No One is Innocent revient en force. Entre deux concerts au Stade France en première partie d’AC/DC et une Cigale le 30 novembre, le groupe sort « Propaganda », son sixième album studio. L’occasion de rencontrer le leader charismatique du gang parisien et de lui poser quelques questions sur ses impressions live et ses secrets de studio.

Comment s’est passé le concert au Stade de France en première partie d’AC/DC
Kemar Gulbenkian
 : On avait une envie débordante de jouer. Malgré l’événement, et le fait d’être jeté dans l’arène à 18h30, on a décidé d’interpréter 6 nouveaux titres du dernier album. Du coup, la fraîcheur était là. On est un groupe de challenge. On a été fidèle à nous même. L’important dans des événements comme ça, c’est de se provoquer. C’est ça qui m’intéresse et non pas de jouer sur des acquis. C’était facile de n’interpréter que « Nomenklatura », « Chile » et tous nos classiques. Bon évidemment « La peau » reste incontournable. Mais, le premier soir on a joué « Revolution.com » qu’on a sorti de la setlist le mardi soir.


Et AC/DC, correct avec les franchies ?
K. G. : On a été vraiment bien accueilli, ce qui nous a rassuré car on appréhendait un peu : tu ne sais pas à quel sauce tu vas être mangé ! Pendant les balances, les anglais et les américains qui étaient sur le plateau on été super cools avec nous. Le samedi ils nous ont laissé 45 minutes de balance, ce qui était carrément inespéré. Sur ce genre de prod, ils te jugent par rapport aux techniciens qui sont avec toi. Si tu arrives avec des baltringues, tu n’es pas pris au sérieux. Nous on avait la chance d’avoir des bons cadors aux retours, aux façades et aux lumières. Il y a eu du respect mutuel. Et comme l’important c’est de rester à sa place, tout s’est bien passé. En revanche, on n’a pas vu Angus, ni les autres membres du groupe. Après le concert, ils se sont échappés par l’autre bout du couloir. Et comme ils arrivent juste une heure avant le show… Angus enfile son bermuda et sa cravate et c’est parti !

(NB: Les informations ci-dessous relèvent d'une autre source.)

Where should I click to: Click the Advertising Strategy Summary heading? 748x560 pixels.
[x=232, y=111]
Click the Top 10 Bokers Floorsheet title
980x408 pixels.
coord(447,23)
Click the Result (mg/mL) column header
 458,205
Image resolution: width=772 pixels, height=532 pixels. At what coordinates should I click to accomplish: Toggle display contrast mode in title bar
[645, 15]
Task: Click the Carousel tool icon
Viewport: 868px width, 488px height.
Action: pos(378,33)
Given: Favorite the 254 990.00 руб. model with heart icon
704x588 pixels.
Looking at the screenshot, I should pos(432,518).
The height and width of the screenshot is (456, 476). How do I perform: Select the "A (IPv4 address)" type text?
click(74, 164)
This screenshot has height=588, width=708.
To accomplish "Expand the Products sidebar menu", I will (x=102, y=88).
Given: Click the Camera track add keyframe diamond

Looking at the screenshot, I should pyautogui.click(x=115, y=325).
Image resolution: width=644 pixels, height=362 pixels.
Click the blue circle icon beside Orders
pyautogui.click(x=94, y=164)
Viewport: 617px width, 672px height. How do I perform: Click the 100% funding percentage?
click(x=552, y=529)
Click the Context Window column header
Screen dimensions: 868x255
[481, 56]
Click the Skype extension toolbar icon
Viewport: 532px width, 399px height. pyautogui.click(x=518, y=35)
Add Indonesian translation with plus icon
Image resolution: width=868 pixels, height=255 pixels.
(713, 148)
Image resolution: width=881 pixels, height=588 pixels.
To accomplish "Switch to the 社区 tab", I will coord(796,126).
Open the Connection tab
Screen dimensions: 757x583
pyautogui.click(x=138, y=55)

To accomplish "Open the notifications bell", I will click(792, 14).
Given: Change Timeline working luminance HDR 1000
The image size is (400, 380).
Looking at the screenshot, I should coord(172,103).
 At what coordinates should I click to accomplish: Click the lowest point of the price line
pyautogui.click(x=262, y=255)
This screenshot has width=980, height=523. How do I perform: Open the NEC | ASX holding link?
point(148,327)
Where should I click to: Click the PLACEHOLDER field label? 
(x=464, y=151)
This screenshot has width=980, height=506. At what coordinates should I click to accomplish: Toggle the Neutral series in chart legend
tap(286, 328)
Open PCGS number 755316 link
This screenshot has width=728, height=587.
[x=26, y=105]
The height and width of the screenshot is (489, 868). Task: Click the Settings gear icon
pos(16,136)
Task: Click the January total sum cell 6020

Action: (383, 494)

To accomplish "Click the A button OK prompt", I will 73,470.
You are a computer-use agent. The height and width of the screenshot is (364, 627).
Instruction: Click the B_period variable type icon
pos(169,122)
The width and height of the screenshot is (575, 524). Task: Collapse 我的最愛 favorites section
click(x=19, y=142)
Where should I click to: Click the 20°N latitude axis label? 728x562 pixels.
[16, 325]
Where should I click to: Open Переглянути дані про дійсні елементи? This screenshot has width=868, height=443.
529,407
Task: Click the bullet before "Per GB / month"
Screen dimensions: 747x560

NO ONE IS INNOCENT - WEB 3Et si vous deviez comparer avec Motorhead ?
K. G. : Le lieu déjà en lui-même. Ce qu’il représente. Voir ton logo de chaque côté du stade ; se rappeler le nombre de grands événements qui se sont déroulés ici. Et puis surtout, en milieu d’après midi, quand on était dans le bus au moment de rentrer Porte de la Chapelle, on a compris ce que les footeux pouvaient ressentir, ce qu’ils appellent la pression d’un match. Tu comprends alors tous les commentaires de ces mecs là qui ne sont pas palpables lorsque tu es devant ton poste de télé… En rentrant dans le tunnel, j’ai regardé mes gars et là et j’ai senti qu’il se passait quelque chose. On a ressenti véritablement la pression. Ça a été le seul vrai moment de tension. Après nos techniciens ont rencontré les locaux du stade qui nous ont mis en confiance comme le régisseur général, un mec adorable. Une heure après être arrivé, on préparait les balances, il était quatre heures de l’après midi : on n’y croyait pas. Pour nous, ils allaient nous obliger à balancer à 18h pour un concert à 18h30.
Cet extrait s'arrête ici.